Editorial: Baseball a dangerous game, and players must assume risk

Injury was regrettable, but no one's fault

Baseball is a dangerous game, whether it’s played at the Major League or Little League level, with a wooden bat or a metal one, and it would seem anyone playing it would understand that and accept the risk of injury that’s inherent when a rock-hard ball is thrown or hit at speeds up to 100 mph.

Accidents happen, which is exactly how to describe the disabling injury 12-year-old Steven Domalewski of Wayne, N.J., sustained when he was hit by a batted ball in a Police Athletic League game six years ago.

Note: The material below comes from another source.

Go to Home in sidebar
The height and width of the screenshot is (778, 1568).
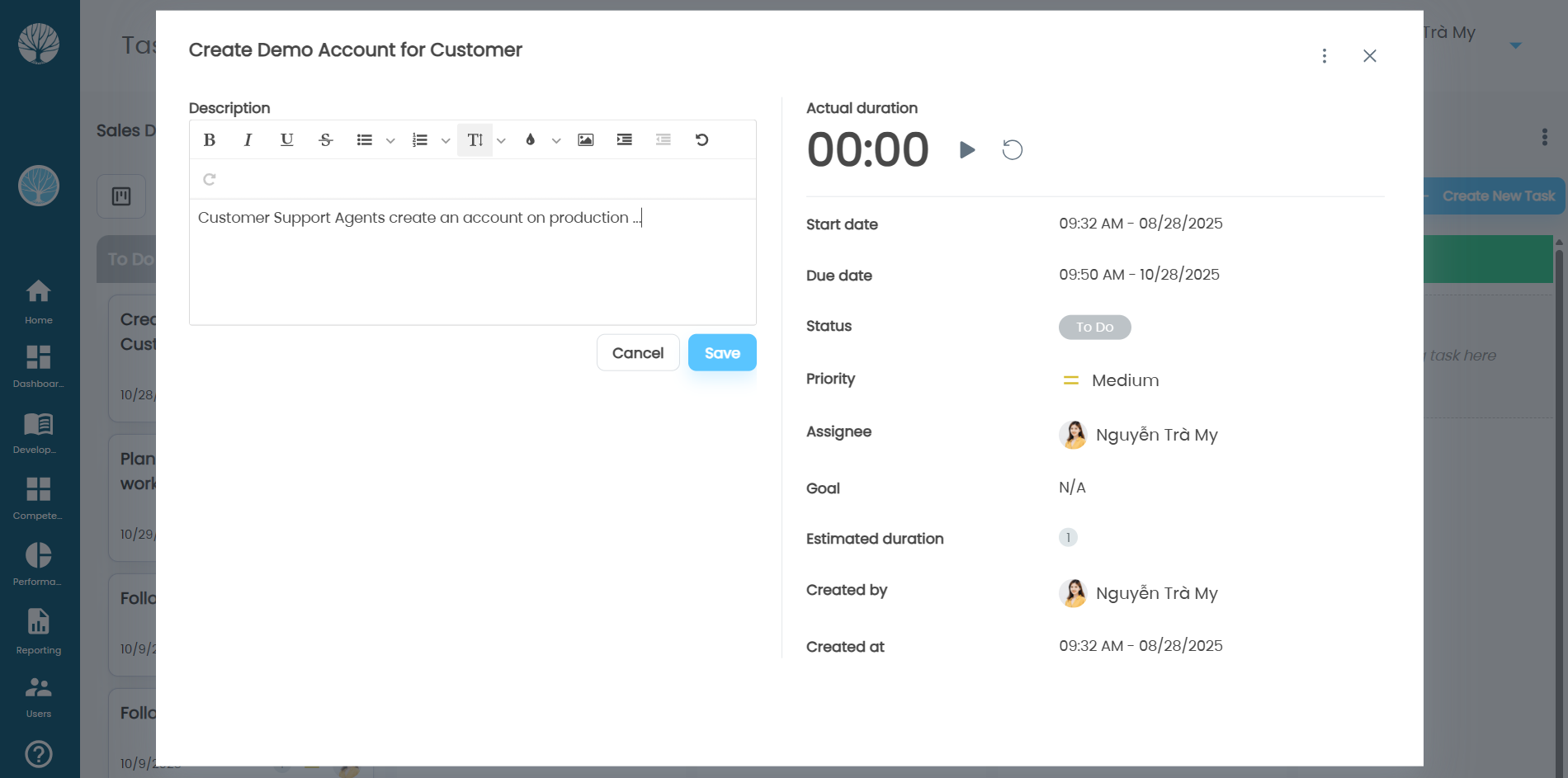[x=39, y=302]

In fact, it was a freak accident: He was struck in the chest at the exact millisecond between heartbeats and went into cardiac arrest.

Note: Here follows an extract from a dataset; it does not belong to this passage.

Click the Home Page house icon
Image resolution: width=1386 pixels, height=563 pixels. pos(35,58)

Still, his parents sued — not the PAL, but the bat’s manufacturer; the sporting goods store that sold the bat; and Little League Baseball, which had certified that the metal bat that hit the ball was no more dangerous than a wooden one — and two weeks ago won a $14.5 million settlement.

Metal bats, which cost more than wooden ones but are far less prone to breakage, have been refined over the years to minimize the so-called “trampoline effect.” That’s what enables a ball hit off one to travel faster than one hit off a wooden bat.

Because Little League Baseball was sufficiently convinced that aluminum and wood bats perform virtually the same, it got dragged into the Domalewski’s suit, as did the Sports Authority sporting goods store and Hillerich and Bradsby, the bat’s manufacturer.

The parties should have told the Domalewskis to take a hike. What happened to Steven was a terrible thing — after his heart stopped, his brain was oxygen-deprived for 15 to 20 minutes — but it really wasn’t anyone’s fault. Baseball is a dangerous game.